Task directions. Quote the records beneath, complete and exact. Leave out images.
+++++
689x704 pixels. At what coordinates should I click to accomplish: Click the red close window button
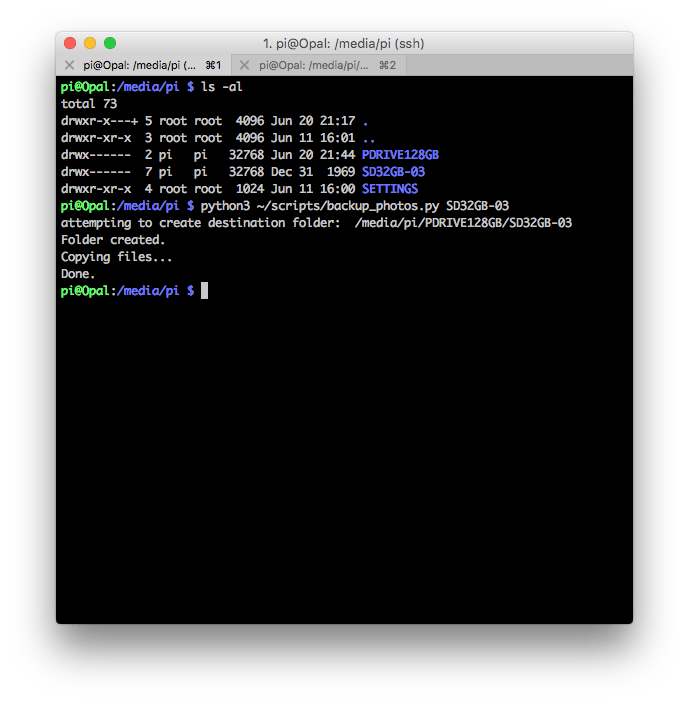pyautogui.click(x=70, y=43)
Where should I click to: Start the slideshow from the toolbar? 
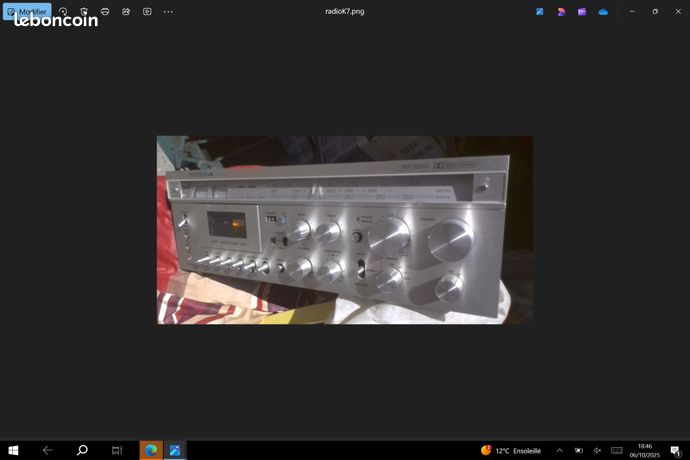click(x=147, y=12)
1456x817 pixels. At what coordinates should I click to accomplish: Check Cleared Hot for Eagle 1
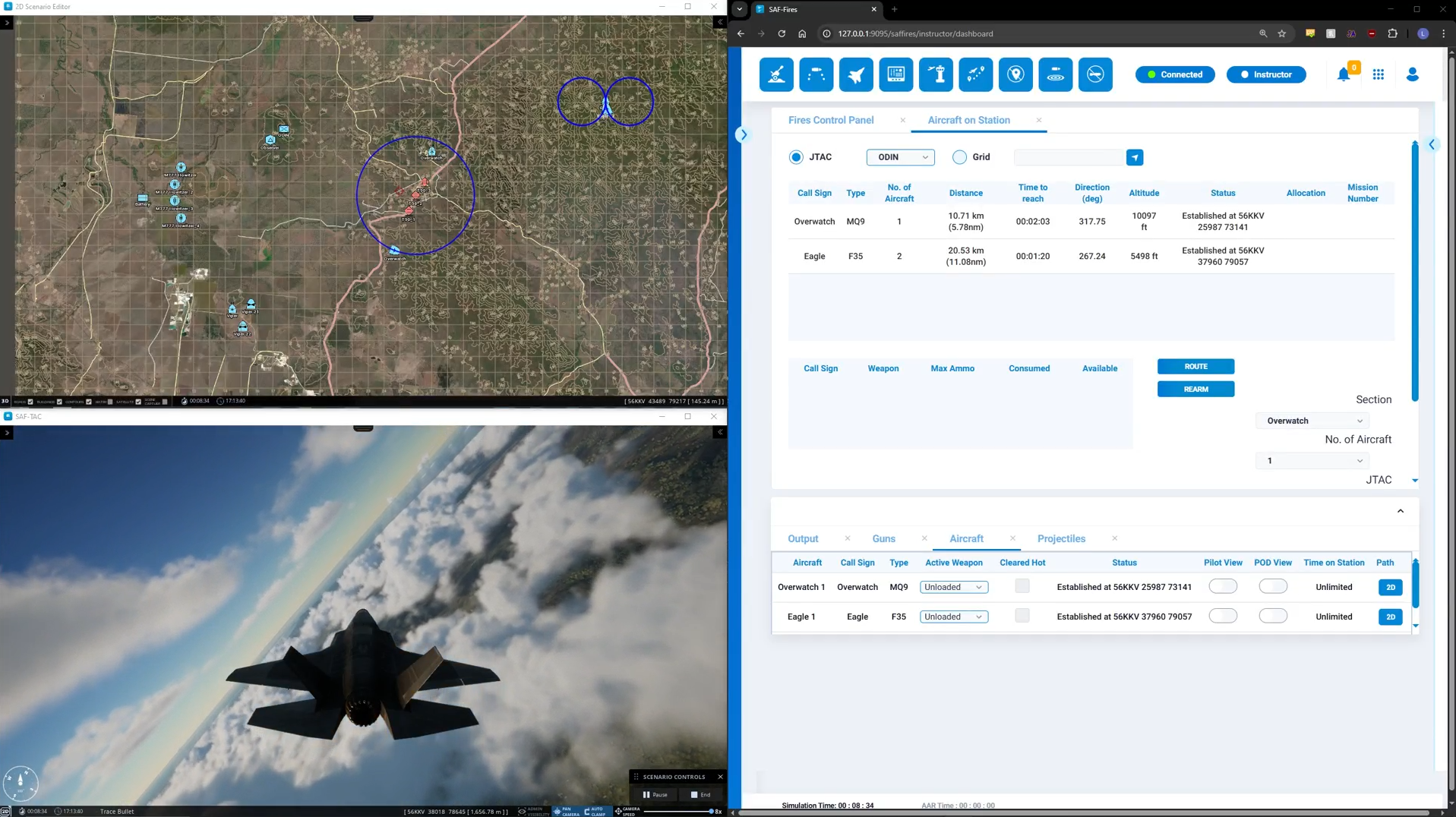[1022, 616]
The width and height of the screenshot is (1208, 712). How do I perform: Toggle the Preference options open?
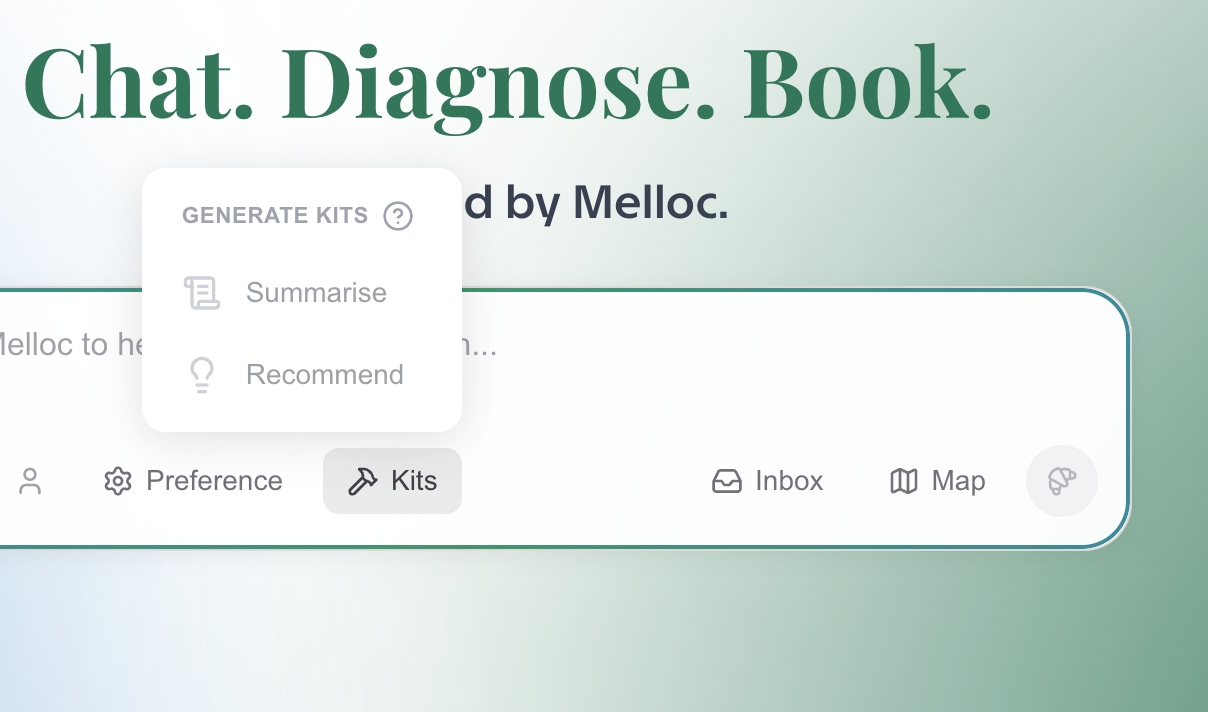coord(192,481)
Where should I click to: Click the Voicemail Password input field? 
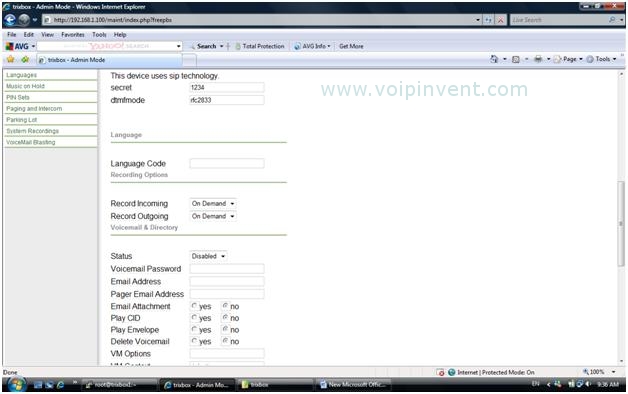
+++++
Exercise response.
689x704 pixels. At what coordinates should I click to accomplish: Click the red close window button
pyautogui.click(x=70, y=43)
Where should I click to: Start the slideshow from the toolbar? 
click(x=147, y=12)
1456x817 pixels. At what coordinates should I click to accomplish: Check Cleared Hot for Eagle 1
[1022, 616]
The width and height of the screenshot is (1208, 712). How do I perform: Toggle the Preference options open?
coord(192,481)
Where should I click to: Click the Voicemail Password input field? 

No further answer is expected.